The evolutionary chromosome translocation 4;19 in Gorilla gorilla is associated with microduplication of the chromosome fragment syntenic to sequences surrounding the human proximal CMT1A-REP.

Many genomic disorders occur as a result of chromosome rearrangements involving low-copy repeats (LCRs). To better understand the molecular basis of chromosome rearrangements, including translocations, we have investigated the mechanism of evolutionary rearrangements. In contrast to several intrachromosomal rearrangements, only two evolutionary translocations have been identified by cytogenetic analyses of humans and greater apes. Human chromosome 2 arose as a result of a telomeric fusion between acrocentric chromosomes, whereas chromosomes 4 and 19 in Gorilla gorilla are the products of a reciprocal translocation between ancestral chromosomes, syntenic to human chromosomes 5 and 17, respectively. Fluorescence in situ hybridization (FISH) was used to characterize the breakpoints of the latter translocation at the molecular level. We identified three BAC clones that span translocation breakpoints. One breakpoint occurred in the region syntenic to human chromosome 5q13.3, between the HMG-CoA reductase gene (HMGCR) and RAS p21 protein activator 1 gene (RASA1).

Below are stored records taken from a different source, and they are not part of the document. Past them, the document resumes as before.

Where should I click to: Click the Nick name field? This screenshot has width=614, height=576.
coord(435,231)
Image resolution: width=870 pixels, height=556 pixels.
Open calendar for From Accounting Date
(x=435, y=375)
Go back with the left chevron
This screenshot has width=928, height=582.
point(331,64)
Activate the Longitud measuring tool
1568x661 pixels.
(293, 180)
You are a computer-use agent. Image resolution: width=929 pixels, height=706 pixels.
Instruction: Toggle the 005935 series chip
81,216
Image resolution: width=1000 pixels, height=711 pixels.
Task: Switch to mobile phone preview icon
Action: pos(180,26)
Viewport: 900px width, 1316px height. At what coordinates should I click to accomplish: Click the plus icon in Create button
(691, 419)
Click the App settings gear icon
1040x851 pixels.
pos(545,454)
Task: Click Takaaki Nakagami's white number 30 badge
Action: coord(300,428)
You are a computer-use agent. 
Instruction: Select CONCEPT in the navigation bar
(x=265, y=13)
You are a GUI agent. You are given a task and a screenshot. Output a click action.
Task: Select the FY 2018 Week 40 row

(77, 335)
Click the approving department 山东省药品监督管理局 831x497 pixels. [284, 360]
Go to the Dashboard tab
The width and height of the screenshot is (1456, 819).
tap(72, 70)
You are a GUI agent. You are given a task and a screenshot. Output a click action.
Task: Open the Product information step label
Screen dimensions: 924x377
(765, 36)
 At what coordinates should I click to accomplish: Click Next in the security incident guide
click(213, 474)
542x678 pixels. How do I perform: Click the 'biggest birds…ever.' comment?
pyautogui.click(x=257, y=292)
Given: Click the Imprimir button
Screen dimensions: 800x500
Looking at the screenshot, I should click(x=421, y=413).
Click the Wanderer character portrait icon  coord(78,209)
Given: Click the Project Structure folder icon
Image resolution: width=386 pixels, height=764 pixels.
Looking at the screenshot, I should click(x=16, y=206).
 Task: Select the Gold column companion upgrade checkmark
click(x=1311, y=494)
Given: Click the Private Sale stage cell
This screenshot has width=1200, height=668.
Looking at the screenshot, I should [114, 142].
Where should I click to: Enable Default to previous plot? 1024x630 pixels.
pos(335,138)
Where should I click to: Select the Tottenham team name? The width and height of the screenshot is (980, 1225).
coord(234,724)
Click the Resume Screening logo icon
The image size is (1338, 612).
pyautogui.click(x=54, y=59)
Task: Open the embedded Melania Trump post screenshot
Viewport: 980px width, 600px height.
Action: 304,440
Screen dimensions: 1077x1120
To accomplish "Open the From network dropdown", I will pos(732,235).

The second breakpoint was in a region syntenic to human chromosome 17p12 containing the 24 kb region-specific low-copy repeat-proximal CMT1A-REP. Moreover, we found that the t(4;19) is associated with a submicroscopic chromosome duplication involving a 19p chromosome fragment homologous to the human chromosome region surrounding the proximal CMT1A-REP. These observations further indicate that higher order genomic architecture involving low-copy repeats resulting from genomic duplication plays a significant role in karyotypic evolution.